The 2015 Bradley-Mason prize for open chemistry.

Open principles in the sciences in general and chemistry in particular are increasingly nowadays preached from funding councils down, but it can be more of a challenge to find innovative practitioners. Part of the problem perhaps is that many of the current reward systems for scientists do not always help promote openness. Jean-Claude Bradley was a young scientist who was passionately committed to practising open chemistry, even though when he started he could not have anticipated any honours for doing so. A year ago a one day meeting at Cambridge was held to celebrate his achievements, followed up with a special issue of the Journal of Cheminformatics. Peter Murray-Rust and I both contributed and following the meeting we decided to help promote Open Chemistry via an annual award to be called the Bradley-Mason prize. This would celebrate both “JC” himself and Nick Mason, who also made outstanding contributions to the cause whilst studying at Imperial College. The prize was initially to be given to an undergraduate student at Imperial, but was also extended to postgraduate students who have promoted and showcased open chemistry in their PhD researches.

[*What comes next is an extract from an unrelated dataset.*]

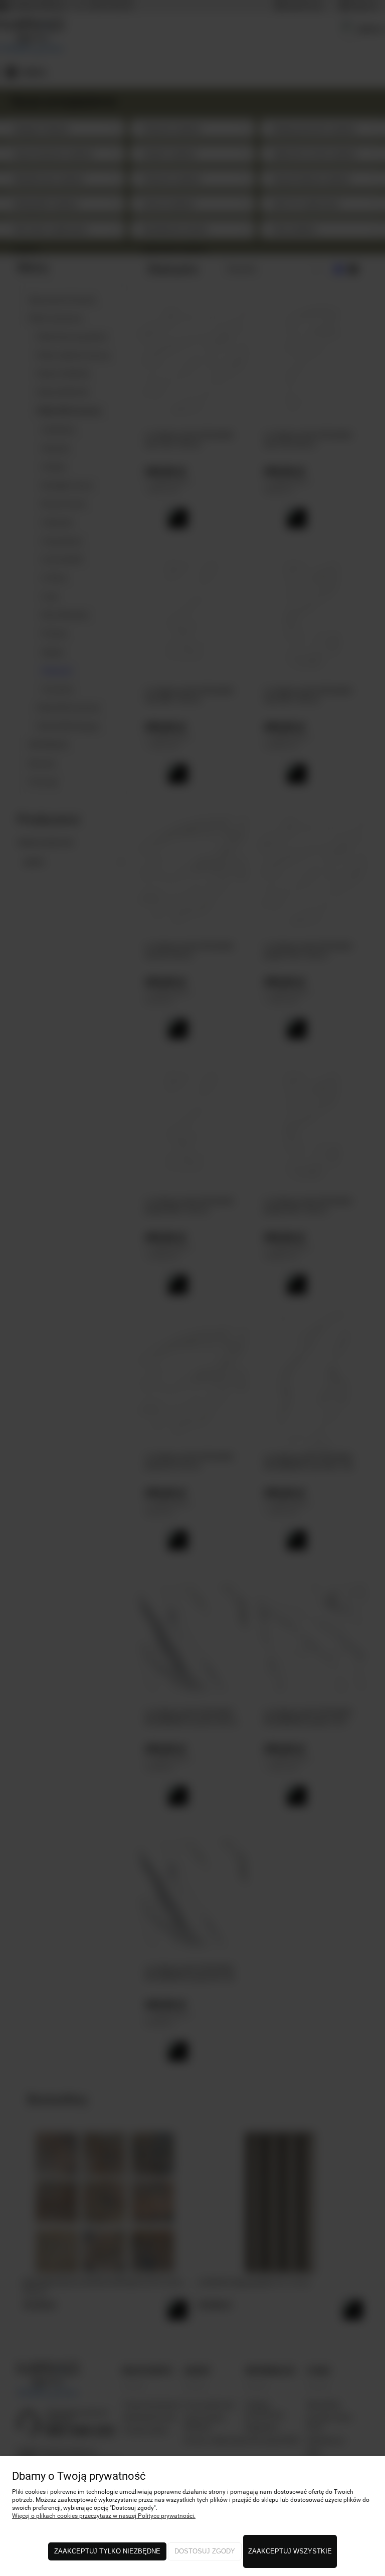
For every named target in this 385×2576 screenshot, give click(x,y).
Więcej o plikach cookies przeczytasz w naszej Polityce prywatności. (104, 2515)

Peter and I are delighted to announce the inaugural winners of this prize.

The postgraduate winner is Tom Phillips for his open blog describing his experiences as a PhD student and for leading by example. He has published his instrumental codes on Github (and now Zenodo[1]) and data and codes for reproducing the graphs in his work on the “lab on a chip” in Figshare[2] and through his blog has encouraged other research students to do the same. Tom has worked assiduously to ensure that all the articles describing his PhD work are or will be open access.[3]

The undergraduate winner is Tom Arrow for his “spare time” involvement with WikiMedia (the foundation that underpins the open Wikipedia), including participating in a Wikimedia EU hackathon in Lyon France, and feeding his experiences and skills back into his undergraduate environment as well as enhancing the teaching Wiki used by his fellow students. Tom took the lead in introducing us to Wikidata[4] for storing chemical data in an open Wikibase data repository and in promoting its use for enriching Wikipedia chemistry pages and showcasing open data in undergraduate teaching environments.

References

  1. Tom Phillips., and Sam Macbeth., "pumpy: Zenodo release", 2015. http://dx.doi.org/10.5281/zenodo.19033
  2. Thomas Phillips., James H Bannock., and John de Mello., "Data for microscale extraction and phase separation using a porous capillary", 2015. http://dx.doi.org/10.6084/m9.figshare.1447208
  3. T.W. Phillips, J.H. Bannock, and J.C. deMello, "Microscale extraction and phase separation using a porous capillary", Lab on a Chip, vol. 15, pp. 2960-2967, 2015. http://dx.doi.org/10.1039/C5LC00430F
  4. D. Vrandečić, and M. Krötzsch, "Wikidata", Communications of the ACM, vol. 57, pp. 78-85, 2014. http://dx.doi.org/10.1145/2629489
Henry Rzepa

Henry Rzepa is Emeritus Professor of Computational Chemistry at Imperial College London.